- Opening Delimiter -

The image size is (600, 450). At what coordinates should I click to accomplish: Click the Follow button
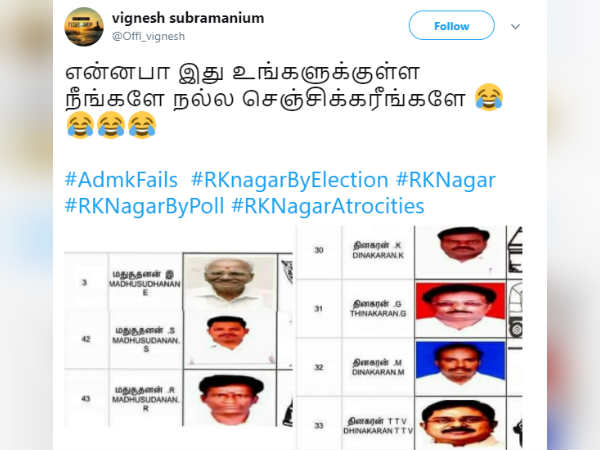pos(452,26)
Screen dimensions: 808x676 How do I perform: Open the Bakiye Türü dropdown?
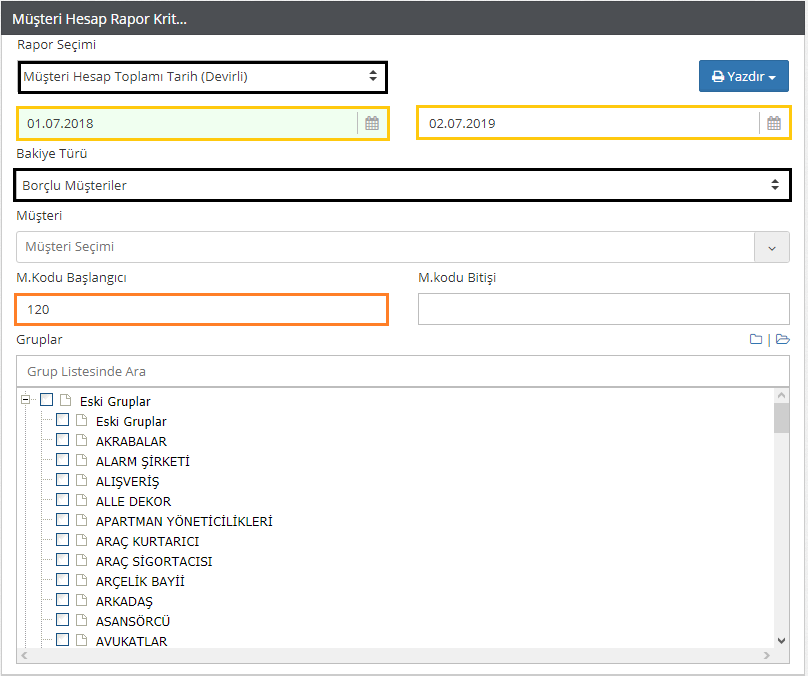402,185
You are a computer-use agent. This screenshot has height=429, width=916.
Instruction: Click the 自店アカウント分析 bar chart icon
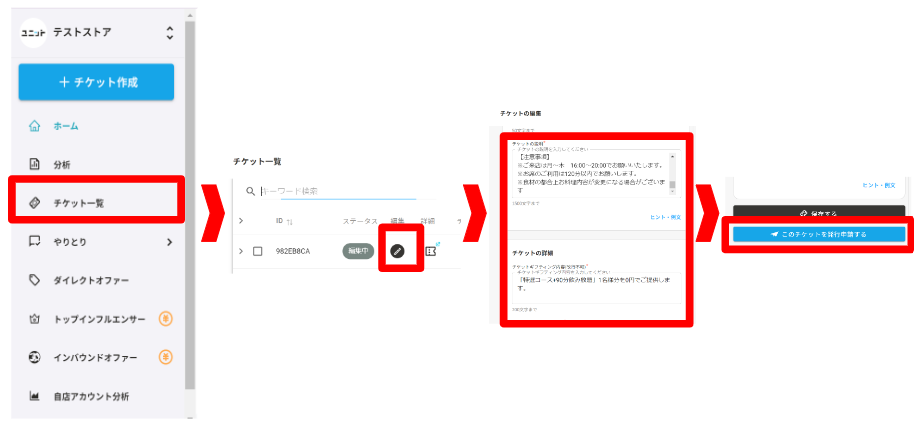point(34,396)
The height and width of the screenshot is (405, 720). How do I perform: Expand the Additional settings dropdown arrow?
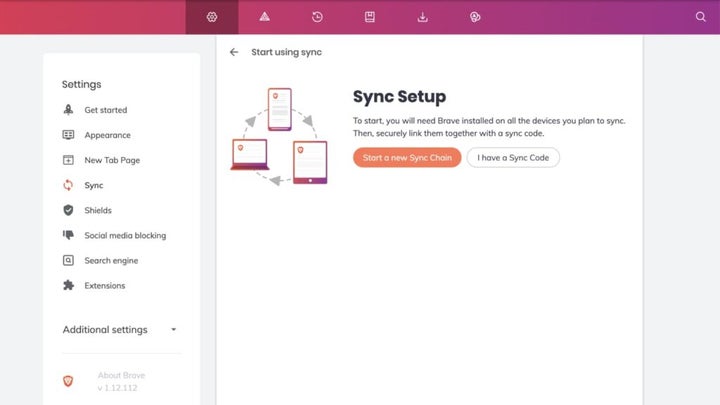click(x=173, y=330)
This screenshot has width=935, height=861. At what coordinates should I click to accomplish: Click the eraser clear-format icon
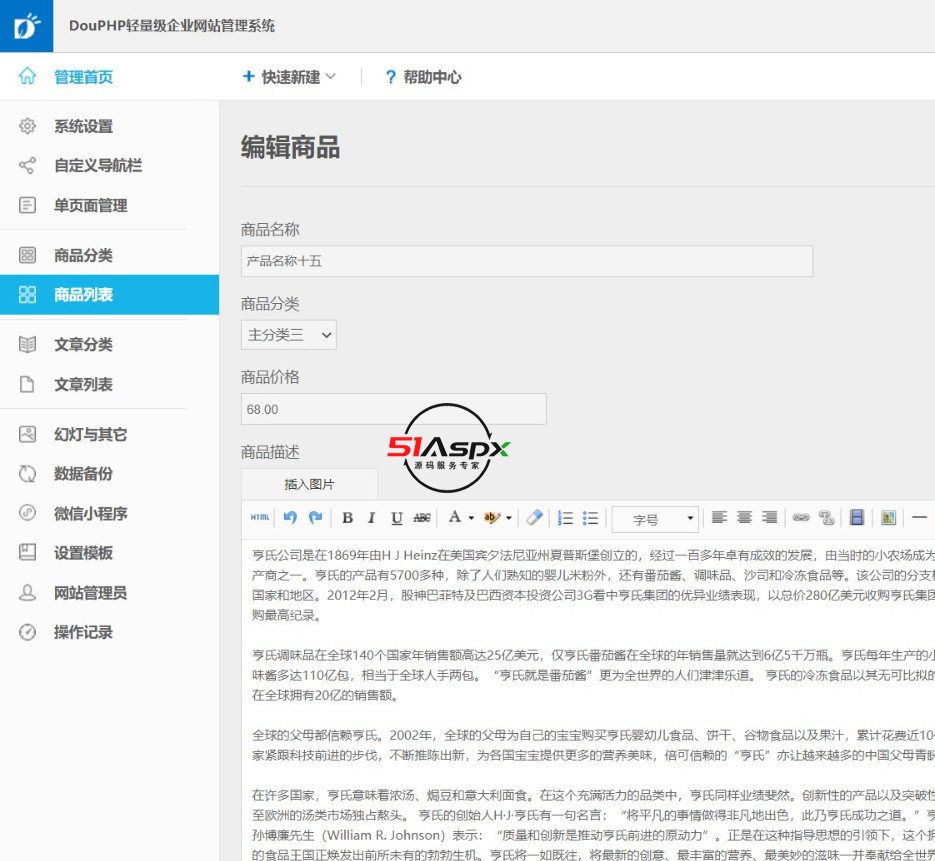[x=535, y=518]
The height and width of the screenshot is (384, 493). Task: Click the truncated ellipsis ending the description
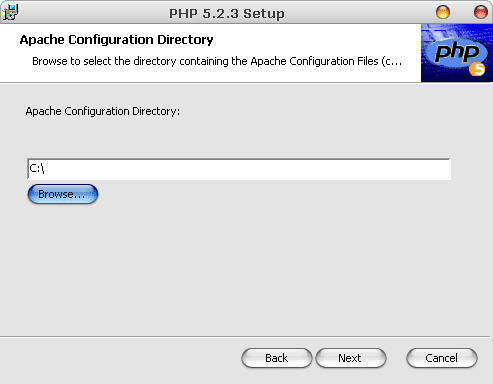point(396,64)
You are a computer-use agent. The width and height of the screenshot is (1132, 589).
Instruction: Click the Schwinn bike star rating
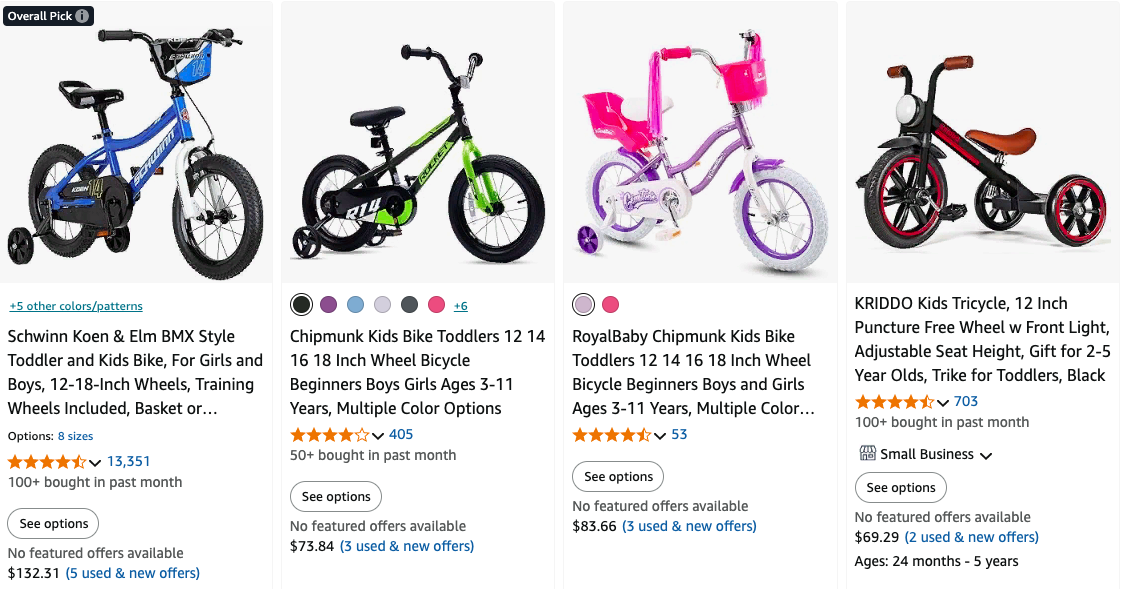[46, 462]
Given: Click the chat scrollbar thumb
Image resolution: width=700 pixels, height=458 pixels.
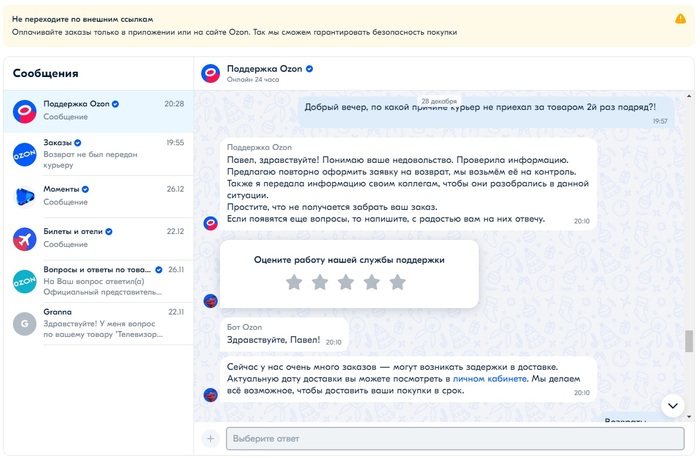Looking at the screenshot, I should point(688,341).
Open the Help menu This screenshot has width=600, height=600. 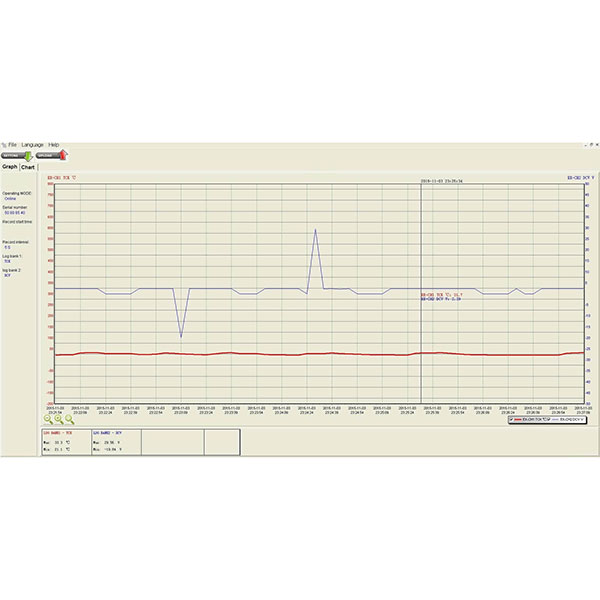(54, 145)
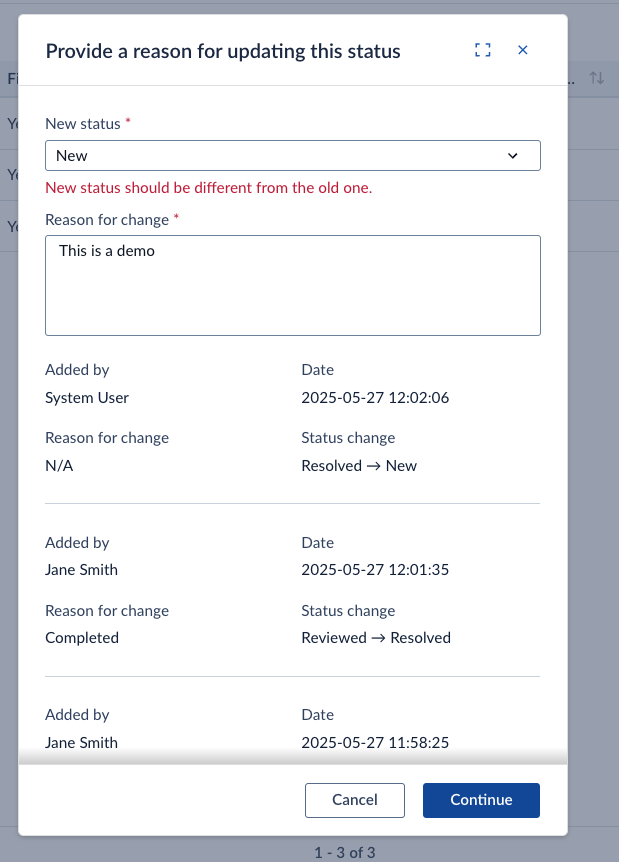
Task: Click the sort arrows icon in table header
Action: tap(597, 78)
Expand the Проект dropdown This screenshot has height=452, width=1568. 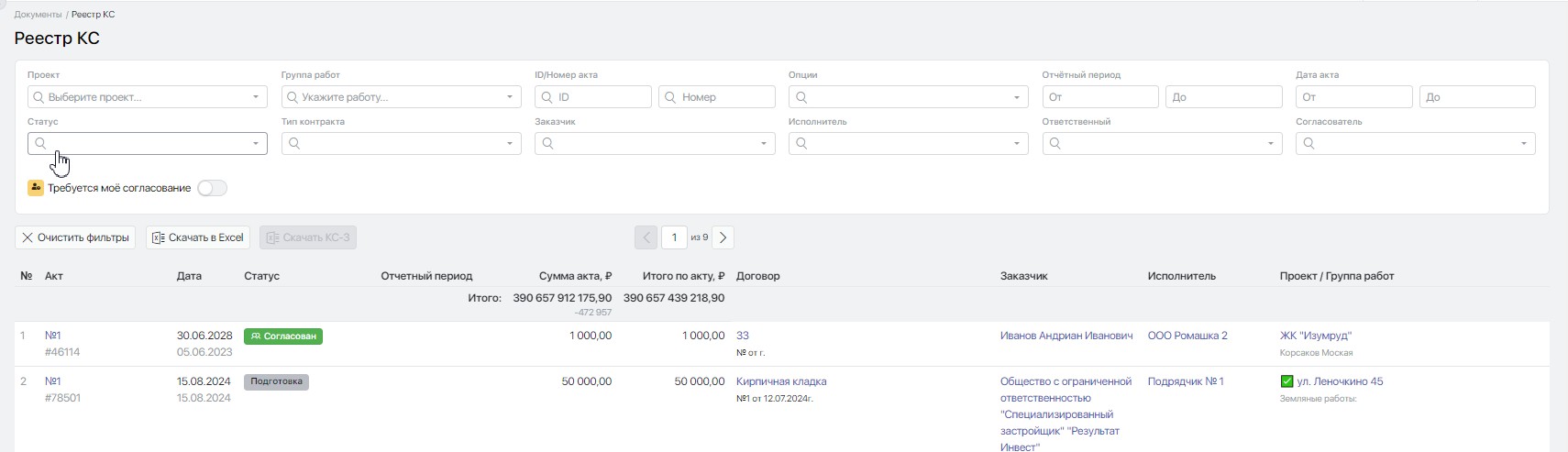[256, 97]
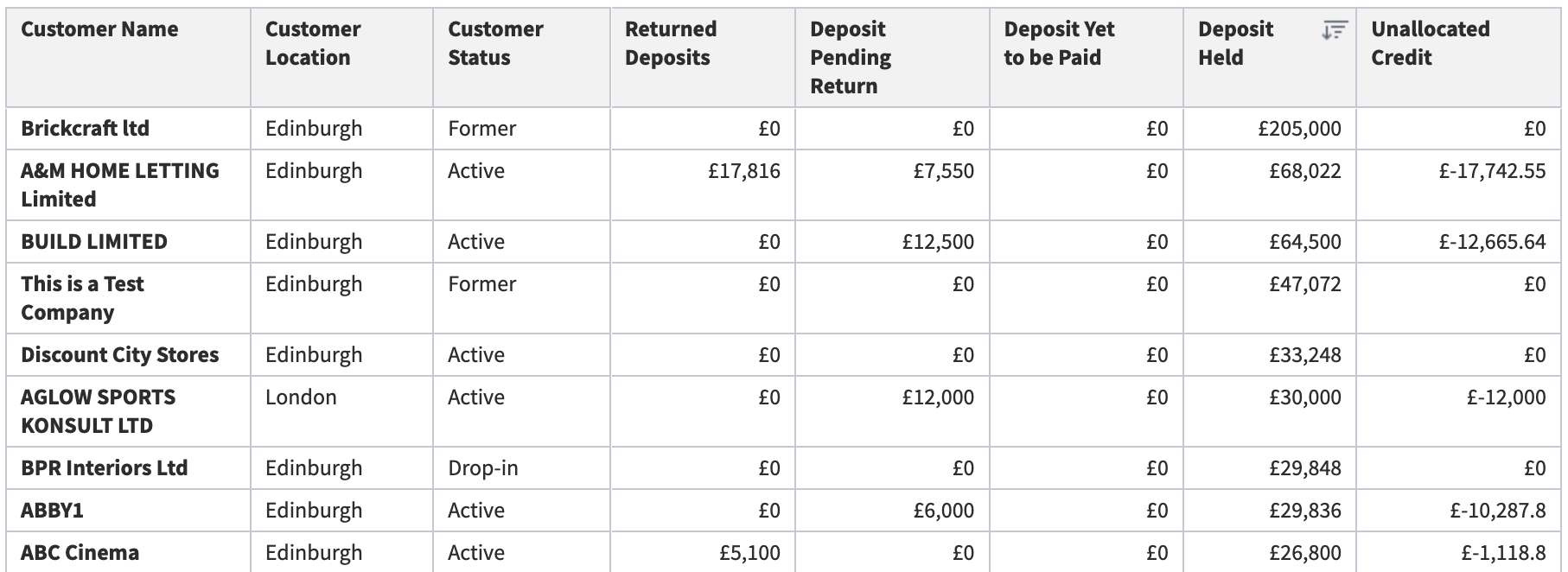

- Closing Delimiter -

Count how many of the lines in the material include the word "agent", and state that number without anything else.

### Task output
2